NK nuke could first affect Kaesong Industrial Complex

Posted on : 2013-02-12 16:33 KST Modified on : 2019-10-19 20:29 KST
Pyongyang threatens to close inter-Korean industrial area if more sanctions are enacted

By Kang Tae-ho, senior staff writer

The tense atmosphere on the Korean peninsula was evident in the stern reaction from the National Economic Cooperation Federation (NEEF), a North Korean cabinet organization, to the Unification Ministry saying on Feb. 4 that it planned to step up inspections on products brought into North Korea at the Kaesong Industrial Complex. With its remarks, the ministry was merely affirming that it would enforce the UN’s sanctions against North Korea. Indeed, one of its officials said on Feb. 7 that checking to see if the items included things banned by UN Security Council resolutions was a “no-brainer, something we’ve already been doing.”

But the reaction from Pyongyang was fierce.

“If anyone tampers with the industrial zone in even the slightest way, we will regard it as heinous sanctions against us and take stern measures in response, including withdrawing all preferential treatment for the Kaesong Industrial Complex and turning that region back into an area for our military,” a Feb. 6 statement from the NEEF declared.

A Ministry of Unification official criticized the “overreaction” from North Korea, saying there was “no intention of creating any barriers to the normal production of tenant businesses.”

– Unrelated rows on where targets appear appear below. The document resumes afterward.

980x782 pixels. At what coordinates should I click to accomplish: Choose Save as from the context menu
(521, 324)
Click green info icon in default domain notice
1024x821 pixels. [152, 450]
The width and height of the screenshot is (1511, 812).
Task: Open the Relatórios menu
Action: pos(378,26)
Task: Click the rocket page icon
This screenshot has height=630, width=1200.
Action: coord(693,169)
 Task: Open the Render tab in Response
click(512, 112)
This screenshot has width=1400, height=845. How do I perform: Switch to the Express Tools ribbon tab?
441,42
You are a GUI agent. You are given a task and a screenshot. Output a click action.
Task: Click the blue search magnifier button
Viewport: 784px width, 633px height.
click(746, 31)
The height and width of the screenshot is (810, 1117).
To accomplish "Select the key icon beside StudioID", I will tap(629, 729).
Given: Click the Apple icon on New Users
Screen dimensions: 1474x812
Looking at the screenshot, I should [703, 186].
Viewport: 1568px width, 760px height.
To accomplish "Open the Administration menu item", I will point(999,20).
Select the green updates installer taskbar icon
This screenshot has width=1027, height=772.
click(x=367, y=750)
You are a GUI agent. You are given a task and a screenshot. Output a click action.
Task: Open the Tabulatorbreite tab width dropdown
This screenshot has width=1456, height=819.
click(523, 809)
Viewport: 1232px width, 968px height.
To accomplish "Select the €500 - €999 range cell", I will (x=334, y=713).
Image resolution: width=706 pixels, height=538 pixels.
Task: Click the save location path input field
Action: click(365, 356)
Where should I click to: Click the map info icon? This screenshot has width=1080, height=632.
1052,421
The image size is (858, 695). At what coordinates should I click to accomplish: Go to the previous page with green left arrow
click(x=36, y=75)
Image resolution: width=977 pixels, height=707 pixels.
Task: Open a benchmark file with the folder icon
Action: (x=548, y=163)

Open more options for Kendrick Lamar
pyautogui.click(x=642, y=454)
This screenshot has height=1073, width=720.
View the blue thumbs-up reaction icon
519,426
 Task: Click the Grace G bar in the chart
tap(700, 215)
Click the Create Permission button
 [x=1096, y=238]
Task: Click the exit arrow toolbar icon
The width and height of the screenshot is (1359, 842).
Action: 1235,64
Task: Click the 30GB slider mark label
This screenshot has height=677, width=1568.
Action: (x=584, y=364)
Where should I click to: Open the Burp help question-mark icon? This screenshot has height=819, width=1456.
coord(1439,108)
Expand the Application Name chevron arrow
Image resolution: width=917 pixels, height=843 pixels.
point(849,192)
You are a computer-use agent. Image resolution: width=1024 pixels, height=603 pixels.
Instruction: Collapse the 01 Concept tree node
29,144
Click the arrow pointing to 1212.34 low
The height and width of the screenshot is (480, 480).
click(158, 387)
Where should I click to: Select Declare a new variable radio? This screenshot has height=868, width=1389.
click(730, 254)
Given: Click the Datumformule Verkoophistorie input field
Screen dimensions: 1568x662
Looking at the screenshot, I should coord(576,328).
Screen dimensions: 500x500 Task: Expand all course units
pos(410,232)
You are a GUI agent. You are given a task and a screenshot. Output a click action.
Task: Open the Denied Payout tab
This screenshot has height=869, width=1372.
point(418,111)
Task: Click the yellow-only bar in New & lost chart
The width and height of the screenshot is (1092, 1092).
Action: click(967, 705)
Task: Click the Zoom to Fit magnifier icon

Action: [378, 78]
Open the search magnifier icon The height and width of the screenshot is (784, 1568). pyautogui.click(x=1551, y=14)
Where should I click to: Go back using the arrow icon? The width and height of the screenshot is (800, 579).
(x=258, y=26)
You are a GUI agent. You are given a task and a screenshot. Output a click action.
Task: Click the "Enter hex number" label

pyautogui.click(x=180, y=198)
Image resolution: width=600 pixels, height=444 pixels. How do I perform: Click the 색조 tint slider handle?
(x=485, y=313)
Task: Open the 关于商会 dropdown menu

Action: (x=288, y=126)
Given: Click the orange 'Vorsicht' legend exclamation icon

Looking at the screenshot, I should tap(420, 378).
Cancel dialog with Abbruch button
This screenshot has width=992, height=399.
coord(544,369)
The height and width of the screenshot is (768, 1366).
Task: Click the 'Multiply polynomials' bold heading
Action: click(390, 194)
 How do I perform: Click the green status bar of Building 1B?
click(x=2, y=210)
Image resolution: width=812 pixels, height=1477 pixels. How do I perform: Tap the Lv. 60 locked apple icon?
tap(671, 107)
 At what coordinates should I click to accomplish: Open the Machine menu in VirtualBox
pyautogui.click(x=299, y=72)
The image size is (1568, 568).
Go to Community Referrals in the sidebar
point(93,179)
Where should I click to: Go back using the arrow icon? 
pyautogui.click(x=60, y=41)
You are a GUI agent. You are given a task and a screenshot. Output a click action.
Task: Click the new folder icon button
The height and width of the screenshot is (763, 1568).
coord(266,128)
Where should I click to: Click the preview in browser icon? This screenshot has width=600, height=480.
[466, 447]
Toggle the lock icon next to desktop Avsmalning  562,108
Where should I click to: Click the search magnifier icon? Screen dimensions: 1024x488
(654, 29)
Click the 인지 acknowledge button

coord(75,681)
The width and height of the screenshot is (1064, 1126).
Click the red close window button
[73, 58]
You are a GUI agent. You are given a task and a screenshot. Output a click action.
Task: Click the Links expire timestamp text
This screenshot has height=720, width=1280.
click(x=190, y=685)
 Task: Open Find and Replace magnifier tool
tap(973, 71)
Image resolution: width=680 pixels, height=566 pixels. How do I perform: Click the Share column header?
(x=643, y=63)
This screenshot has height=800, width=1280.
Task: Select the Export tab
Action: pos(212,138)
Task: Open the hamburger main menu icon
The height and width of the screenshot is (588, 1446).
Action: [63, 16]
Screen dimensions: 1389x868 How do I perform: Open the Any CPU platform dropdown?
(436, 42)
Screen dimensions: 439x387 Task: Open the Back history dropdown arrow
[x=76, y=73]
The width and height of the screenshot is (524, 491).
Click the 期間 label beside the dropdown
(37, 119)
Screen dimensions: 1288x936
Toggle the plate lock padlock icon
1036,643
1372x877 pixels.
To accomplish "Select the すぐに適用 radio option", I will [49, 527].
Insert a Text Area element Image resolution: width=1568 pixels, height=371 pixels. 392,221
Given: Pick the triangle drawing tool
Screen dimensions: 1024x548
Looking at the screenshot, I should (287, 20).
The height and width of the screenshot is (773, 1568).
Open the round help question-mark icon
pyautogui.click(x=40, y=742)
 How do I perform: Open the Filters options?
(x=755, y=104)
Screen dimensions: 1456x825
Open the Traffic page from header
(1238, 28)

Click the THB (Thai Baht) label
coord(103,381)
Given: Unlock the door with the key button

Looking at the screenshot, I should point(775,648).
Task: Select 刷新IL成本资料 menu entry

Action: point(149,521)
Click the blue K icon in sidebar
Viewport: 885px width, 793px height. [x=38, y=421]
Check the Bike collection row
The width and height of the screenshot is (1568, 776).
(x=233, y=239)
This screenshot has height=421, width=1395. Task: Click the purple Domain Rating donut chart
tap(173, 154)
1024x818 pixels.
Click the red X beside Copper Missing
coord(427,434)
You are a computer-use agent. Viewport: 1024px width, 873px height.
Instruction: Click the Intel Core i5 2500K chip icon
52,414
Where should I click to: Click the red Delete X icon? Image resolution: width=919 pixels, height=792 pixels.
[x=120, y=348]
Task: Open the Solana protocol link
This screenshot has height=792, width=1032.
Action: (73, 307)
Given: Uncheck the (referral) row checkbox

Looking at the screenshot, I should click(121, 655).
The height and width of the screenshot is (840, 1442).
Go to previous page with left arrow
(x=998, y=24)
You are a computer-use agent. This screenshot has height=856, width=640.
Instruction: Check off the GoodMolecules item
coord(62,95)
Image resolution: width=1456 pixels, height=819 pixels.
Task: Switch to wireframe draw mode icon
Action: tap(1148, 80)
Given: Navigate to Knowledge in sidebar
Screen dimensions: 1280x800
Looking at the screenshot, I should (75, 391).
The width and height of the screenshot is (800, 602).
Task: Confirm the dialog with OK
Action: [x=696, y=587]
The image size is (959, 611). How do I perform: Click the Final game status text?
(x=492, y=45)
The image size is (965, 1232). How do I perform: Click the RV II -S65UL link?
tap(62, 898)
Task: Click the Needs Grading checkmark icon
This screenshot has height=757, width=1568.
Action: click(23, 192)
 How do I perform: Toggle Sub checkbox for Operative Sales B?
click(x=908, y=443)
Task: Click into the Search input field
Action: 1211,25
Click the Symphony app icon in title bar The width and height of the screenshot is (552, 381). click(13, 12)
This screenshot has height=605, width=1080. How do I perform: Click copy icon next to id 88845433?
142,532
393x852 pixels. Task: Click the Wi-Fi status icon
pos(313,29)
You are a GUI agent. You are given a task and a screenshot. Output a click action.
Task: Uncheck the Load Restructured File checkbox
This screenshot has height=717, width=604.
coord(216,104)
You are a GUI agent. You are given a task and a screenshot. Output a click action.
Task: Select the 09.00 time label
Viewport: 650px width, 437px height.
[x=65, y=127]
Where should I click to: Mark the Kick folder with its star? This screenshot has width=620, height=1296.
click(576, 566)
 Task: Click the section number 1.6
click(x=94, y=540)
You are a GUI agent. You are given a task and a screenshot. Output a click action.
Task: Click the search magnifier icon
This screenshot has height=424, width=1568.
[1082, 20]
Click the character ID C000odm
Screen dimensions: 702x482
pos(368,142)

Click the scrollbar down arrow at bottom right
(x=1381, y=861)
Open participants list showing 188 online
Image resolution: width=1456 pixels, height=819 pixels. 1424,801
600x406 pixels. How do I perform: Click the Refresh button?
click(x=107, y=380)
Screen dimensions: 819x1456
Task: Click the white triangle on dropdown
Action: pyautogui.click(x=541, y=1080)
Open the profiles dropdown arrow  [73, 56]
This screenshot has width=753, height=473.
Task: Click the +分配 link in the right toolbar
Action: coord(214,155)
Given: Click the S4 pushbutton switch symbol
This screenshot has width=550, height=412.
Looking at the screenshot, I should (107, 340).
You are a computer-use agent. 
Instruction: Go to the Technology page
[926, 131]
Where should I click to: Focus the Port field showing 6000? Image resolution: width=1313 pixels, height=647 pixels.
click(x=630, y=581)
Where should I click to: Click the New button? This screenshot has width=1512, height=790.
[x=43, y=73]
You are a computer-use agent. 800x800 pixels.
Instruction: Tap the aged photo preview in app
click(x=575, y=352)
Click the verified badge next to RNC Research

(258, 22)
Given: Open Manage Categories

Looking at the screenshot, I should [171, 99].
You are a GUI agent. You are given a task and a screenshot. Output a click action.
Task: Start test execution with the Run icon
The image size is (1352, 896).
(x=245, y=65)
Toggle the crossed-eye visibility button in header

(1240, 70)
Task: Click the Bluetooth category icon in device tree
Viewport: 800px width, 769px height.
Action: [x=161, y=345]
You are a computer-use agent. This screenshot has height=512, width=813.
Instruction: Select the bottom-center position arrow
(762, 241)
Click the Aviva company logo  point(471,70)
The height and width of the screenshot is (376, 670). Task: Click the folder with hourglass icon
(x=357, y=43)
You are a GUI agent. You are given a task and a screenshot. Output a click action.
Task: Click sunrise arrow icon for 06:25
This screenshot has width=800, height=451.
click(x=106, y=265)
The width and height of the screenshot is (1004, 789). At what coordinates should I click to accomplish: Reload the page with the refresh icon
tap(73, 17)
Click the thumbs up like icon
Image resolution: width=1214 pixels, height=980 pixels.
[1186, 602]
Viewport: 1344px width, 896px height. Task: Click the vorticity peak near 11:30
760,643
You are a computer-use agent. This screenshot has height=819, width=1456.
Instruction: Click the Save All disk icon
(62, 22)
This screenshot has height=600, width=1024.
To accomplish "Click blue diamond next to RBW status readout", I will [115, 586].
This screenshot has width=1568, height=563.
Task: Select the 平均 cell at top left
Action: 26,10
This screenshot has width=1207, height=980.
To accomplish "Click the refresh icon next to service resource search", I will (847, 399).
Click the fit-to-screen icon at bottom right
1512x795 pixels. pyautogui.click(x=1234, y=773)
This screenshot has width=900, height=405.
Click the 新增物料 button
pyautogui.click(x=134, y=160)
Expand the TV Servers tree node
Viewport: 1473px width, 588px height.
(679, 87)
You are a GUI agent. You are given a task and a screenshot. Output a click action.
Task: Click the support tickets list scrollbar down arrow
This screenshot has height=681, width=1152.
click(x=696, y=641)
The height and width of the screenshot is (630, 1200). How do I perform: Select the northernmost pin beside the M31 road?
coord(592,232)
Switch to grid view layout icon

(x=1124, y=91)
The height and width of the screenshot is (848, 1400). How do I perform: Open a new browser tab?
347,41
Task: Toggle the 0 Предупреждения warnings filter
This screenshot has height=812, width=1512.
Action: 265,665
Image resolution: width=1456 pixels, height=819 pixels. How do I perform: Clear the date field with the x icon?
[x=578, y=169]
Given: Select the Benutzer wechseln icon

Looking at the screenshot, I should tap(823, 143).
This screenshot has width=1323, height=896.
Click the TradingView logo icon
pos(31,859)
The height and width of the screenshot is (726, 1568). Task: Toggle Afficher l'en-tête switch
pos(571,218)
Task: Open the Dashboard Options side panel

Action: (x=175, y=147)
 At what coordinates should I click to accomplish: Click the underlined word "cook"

Nearly all ties between Seoul and Pyongyang were severed with the May 24 measures taken by the South Korean government in 2010 in the wake of the ROKS Cheonan warship sinking, and North Korea carried out an artillery attack on Yeonpyeong Island later than year. But neither side mentioned the possibility of closing down the Kaesong complex. Indeed, the recent statement included the qualifier “though we would like to keep the Kaesong Industrial Complex going to uphold the spirit of the June 15 North-South Joint Declaration of 2000.”

But the first step on the slippery slope that sent inter-Korean relations careering downhill was a remark about the complex that came about one month after Lee Myung-bak took office as South Korean president in 2008. Taking issue with a statement by Unification Minister Kim Ha-joong, Pyongyang responded on March 27 by kicking out 11 South Korean officials residing at the complex’s Inter-Korean Economic Cooperation Office. The remarks in question were quite mild: Kim had said any expansion of the complex would be “difficult without a resolution of the North Korean nuclear issue.”

The complex was the site where the conflict over executing the terms of the October 4 Inter-Korean Summit Agreement of 2007 played out. And this conflict functioned as a vicious cycle that sent inter-Korean relations deeper into a downward spiral. Now, a confrontation over North Korea’s nuclear test could turn it once again into the focal point for a further unraveling of the two countries’ ties.